What you should do: Reproduce the passage on the Congolese football fan from "His parents, Joseph" up to and including "higher education qualifications.", updating "modest household" to "humble household".

Michel Nkuka Mboladinga is the Congolese football fan who stood completely still for nearly two hours and, in doing so, became one of the most talked-about figures in African football history. Known widely as “Lumumba Vea,” this former bakery manager from Kinshasa turned his silent, frozen tribute into a cultural statement that resonated far beyond the stadium. By the time the 2025 Africa Cup of Nations wrapped up in Morocco, he had met a president, received a diplomatic passport, and signed endorsement deals worth tens of thousands of dollars, all without ever kicking a ball.
Biography
Michel Nkuka Mboladinga was born on September 26, 1976, in Zaire, the country now known as the Democratic Republic of the Congo. He grew up in the Limete district of Kinshasa, which happens to be the same neighbourhood where the famous bronze statue of Patrice Lumumba stands at the Place de l’Échangeur interchange. It’s hard to imagine a more fitting backdrop for the man he would eventually become.
His parents, Joseph Mboladinga and Marie-Louise Nkuka, raised him and his two siblings in a modest household where community values ran deep. He comes from a Bantu background and grew up attending Catholic services, a faith he has maintained into adulthood. He completed his primary and secondary schooling in Kinshasa, though he has no confirmed higher education qualifications.
Before fame arrived, Mboladinga managed a bakery in Kinshasa. He also performed his living-statue act at weddings and birthday parties, sometimes standing motionless for three full hours for very little pay. It was unglamorous work, but it quietly sharpened his discipline that would later captivate millions.
Career
The story of “Lumumba Vea” began in 2013 at AS Vita Club matches inside the Stade des Martyrs. Inspired by the statue of Patrice Lumumba, Congo’s assassinated first prime minister and independence hero, Mboladinga started standing with his right arm raised, palm open, and left arm at his side, perfectly replicating Lumumba’s memorial pose. “I chose Patrice Lumumba because he is a model of courage and a model of freedom,” he has said. He pairs the pose with period-appropriate 1960s glasses, a side-parted hairstyle, and sharp suits in the DRC’s national colours of blue, yellow, and red.

Source excerpt:
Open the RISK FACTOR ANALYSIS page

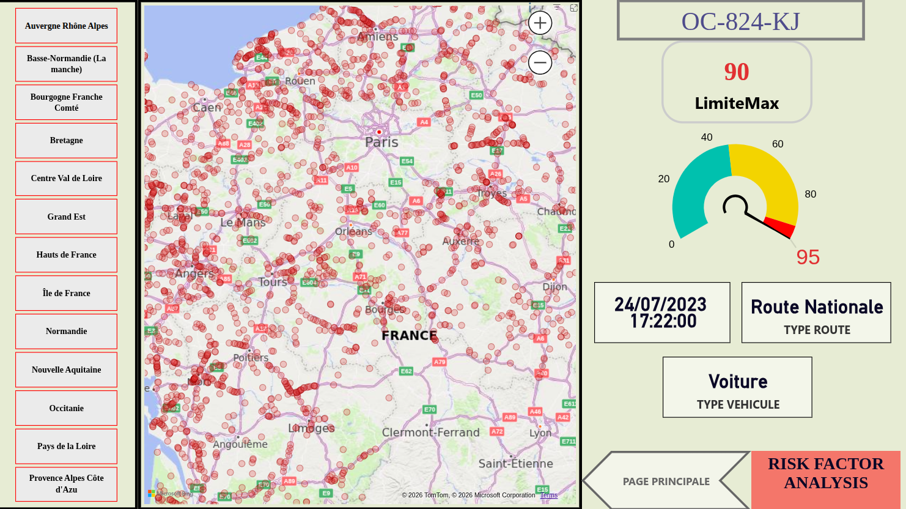pyautogui.click(x=825, y=474)
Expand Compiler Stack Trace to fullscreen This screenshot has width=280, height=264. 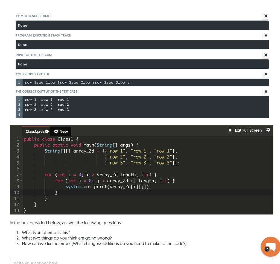pos(266,16)
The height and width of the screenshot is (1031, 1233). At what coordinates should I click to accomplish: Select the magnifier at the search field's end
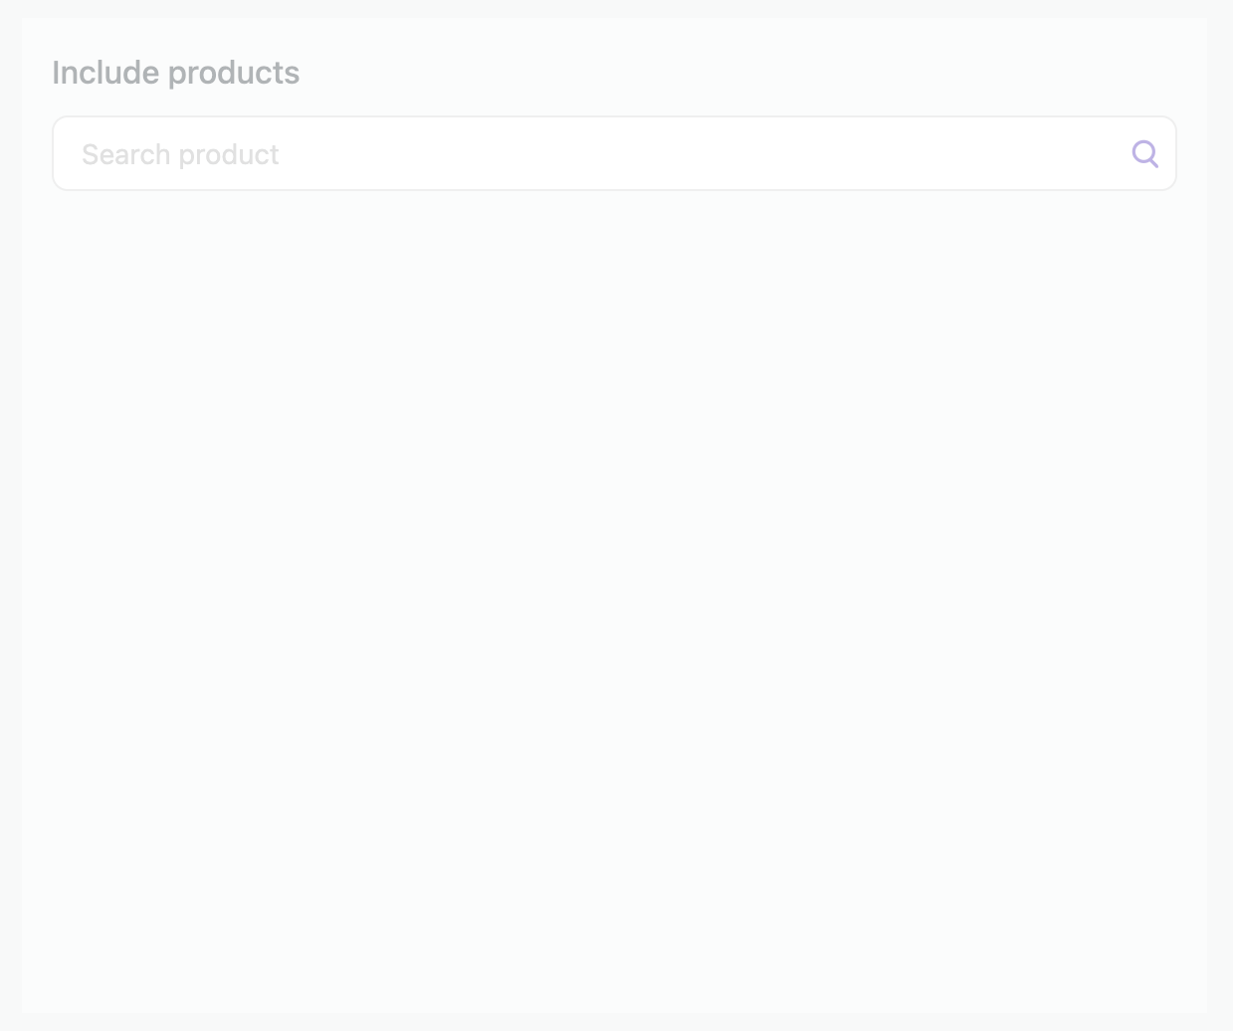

Exercise result:
His parents, Joseph Mboladinga and Marie-Louise Nkuka, raised him and his two siblings in a humble household where community values ran deep. He comes from a Bantu background and grew up attending Catholic services, a faith he has maintained into adulthood. He completed his primary and secondary schooling in Kinshasa, though he has no confirmed higher education qualifications.